Effective Lagrangian for 3d N=4 SYM theories for any gauge group and monopole moduli spaces

TL;DR

This paper constructs explicit low-energy effective Lagrangians for 3d N=4 supersymmetric Yang-Mills theories with any gauge group, relating them to monopole moduli spaces and hyper-Kahler reductions, and conjectures nonperturbative extensions.

Contribution

It provides a unified construction of effective Lagrangians for all gauge groups and details the hyper-Kahler reduction process, extending known results for unitary groups.

Findings

Explicit asymptotic metrics for various gauge groups

Relationship between effective Lagrangians and monopole moduli spaces

Conjecture on nonperturbative metrics via hyper-Kahler reduction

Abstract

We construct low energy effective Lagrangians for 3d N=4 supersymmetric Yang-Mills theory with any gauge group. They represent supersymmetric sigma models at hyper-Kahlerian manifolds of dimension 4r (r is the rang of the group). In the asymptotic region, perturbatively exact explicit expression for the metric are written.

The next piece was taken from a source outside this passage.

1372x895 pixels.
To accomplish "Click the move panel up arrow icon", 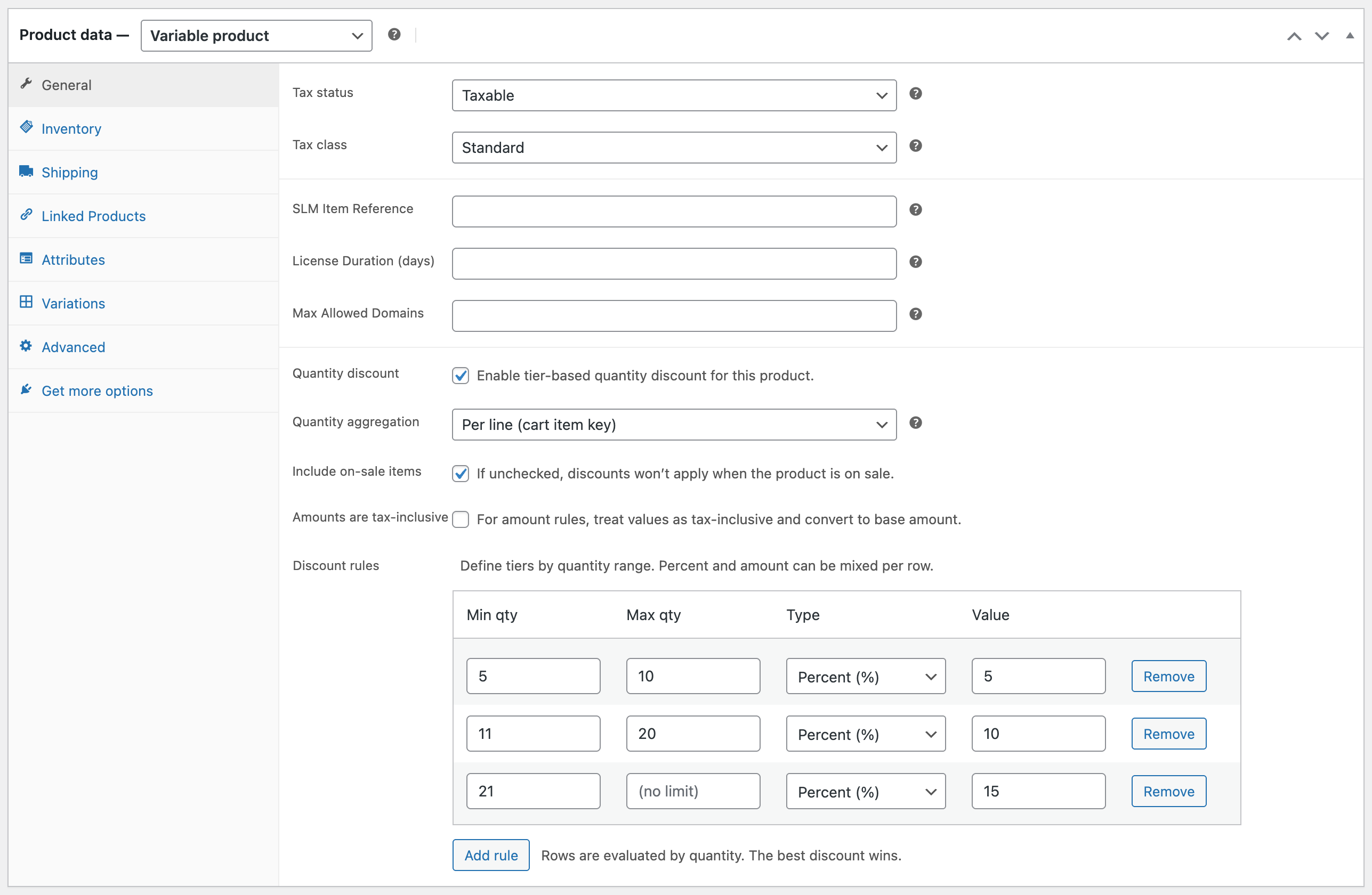I will [1294, 36].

We establish the relationship of this metric with the TAUB-NUT metric describing the perturbatively exact effective Lagrangians for unitary groups and monopole moduli spaces: the former is obtained out of the latter by a proper hyper-Kahlerian reduction. We describe in details the reduction procedure for SO/Sp/G_2 gauge groups, where it can also be given a natural interpretation in D-brane language. We conjecture that the exact nonperturbative metrics can be obtained by a similar hyper-Kahlerian reduction from the corresponding multidimensional Atiyah-Hitchin metrics.